TRIGGER WARNING!!!
Red, seeping out of my every pore. Red, cascading down my arms legs and chest. Washing away all of the pain and sorrow. Giving me the power to control my own fate.
This, this beautiful, under-appreciated thing is the product of my friends, my only friends, kissing my skin with their ever so sharp lips. So sweet yet so bitter, and always greedily awaiting more.
Redness pours down from the ceiling, and the room is filled with a metallic smell. As the ground disappears under my beautiful red masterpiece, I am free.
More free than the birds who own the sky, More free than the kings and queens, lords and ladies who run the world, I am free.
No one can push me back, no one can tell me what to do, because I am FREE. In that instant, as my soul leaks out of my body through the kisses on my skin, in that instant, I am beyond the hold and command of the universe, beyond the control of everything.
I am past the judging eyes and the accusing lips of those who surround me. I have passed into a realm through which no tongue can lash out at me.
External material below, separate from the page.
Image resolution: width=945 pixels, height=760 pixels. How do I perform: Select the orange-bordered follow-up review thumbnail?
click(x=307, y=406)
When I am alone with my friends, listening to the scraping sound of their whispers in my ear, only then can I be at ease.
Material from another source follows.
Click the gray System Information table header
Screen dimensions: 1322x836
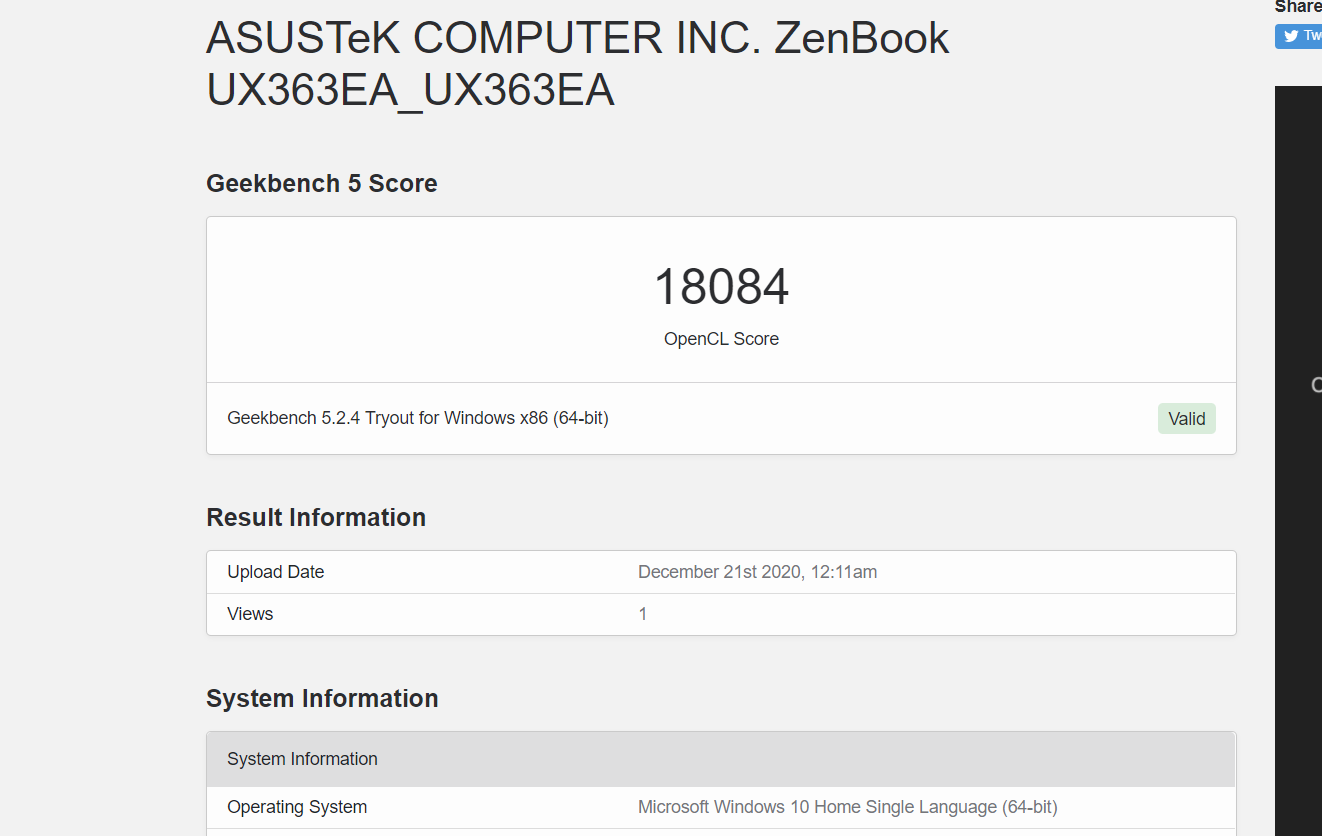click(x=721, y=759)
As the red finally stops flowing, as the masterpiece begins to heal, I am brought back. Back to this world of hatred and fear.
As the red disappears and my friends say goodnight, I cry. I cry of loneliness. I cry for the emptiness that fills me as my masterpiece fades into the oblivion I so desperately want to find.
And yet I go on. I tell my friends goodnight, and I put them away until the next time I need them to come out and play.
As I lie in wait for a morning that never comes, I yearn for their scarlet kisses to once again grace my skin with red.